* What you are asked to do: Without changing anything, transcribe all of the entries.

Collected data:
--

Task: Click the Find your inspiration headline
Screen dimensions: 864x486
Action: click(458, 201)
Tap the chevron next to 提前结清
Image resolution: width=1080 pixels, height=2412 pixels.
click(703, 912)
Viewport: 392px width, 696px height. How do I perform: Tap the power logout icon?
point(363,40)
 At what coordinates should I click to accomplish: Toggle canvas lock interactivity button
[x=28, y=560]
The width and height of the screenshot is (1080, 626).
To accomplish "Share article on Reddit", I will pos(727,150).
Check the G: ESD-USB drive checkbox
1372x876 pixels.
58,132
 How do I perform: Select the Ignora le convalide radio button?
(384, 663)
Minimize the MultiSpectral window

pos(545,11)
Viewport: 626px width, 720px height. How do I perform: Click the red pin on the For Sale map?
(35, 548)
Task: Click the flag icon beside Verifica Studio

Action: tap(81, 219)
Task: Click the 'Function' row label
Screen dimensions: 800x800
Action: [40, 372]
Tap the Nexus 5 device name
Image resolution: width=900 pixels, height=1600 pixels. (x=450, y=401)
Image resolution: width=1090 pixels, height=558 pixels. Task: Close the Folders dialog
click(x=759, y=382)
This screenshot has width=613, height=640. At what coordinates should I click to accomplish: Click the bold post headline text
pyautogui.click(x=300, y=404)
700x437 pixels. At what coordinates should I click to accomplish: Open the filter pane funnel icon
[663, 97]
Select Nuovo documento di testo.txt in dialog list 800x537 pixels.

--

* Task solution:
Task: Click the Find your inspiration headline
Screen dimensions: 864x486
Action: click(458, 201)
Tap the chevron next to 提前结清
Image resolution: width=1080 pixels, height=2412 pixels.
click(703, 912)
Viewport: 392px width, 696px height. How do I perform: Tap the power logout icon?
point(363,40)
 At what coordinates should I click to accomplish: Toggle canvas lock interactivity button
[x=28, y=560]
The width and height of the screenshot is (1080, 626).
To accomplish "Share article on Reddit", I will pos(727,150).
Check the G: ESD-USB drive checkbox
1372x876 pixels.
58,132
 How do I perform: Select the Ignora le convalide radio button?
(384, 663)
Minimize the MultiSpectral window

pos(545,11)
Viewport: 626px width, 720px height. How do I perform: Click the red pin on the For Sale map?
(35, 548)
Task: Click the flag icon beside Verifica Studio

Action: tap(81, 219)
Task: Click the 'Function' row label
Screen dimensions: 800x800
Action: [40, 372]
Tap the Nexus 5 device name
Image resolution: width=900 pixels, height=1600 pixels. (x=450, y=401)
Image resolution: width=1090 pixels, height=558 pixels. Task: Close the Folders dialog
click(x=759, y=382)
This screenshot has width=613, height=640. At what coordinates should I click to accomplish: Click the bold post headline text
pyautogui.click(x=300, y=404)
700x437 pixels. At what coordinates should I click to accomplish: Open the filter pane funnel icon
[663, 97]
Select Nuovo documento di testo.txt in dialog list 800x537 pixels.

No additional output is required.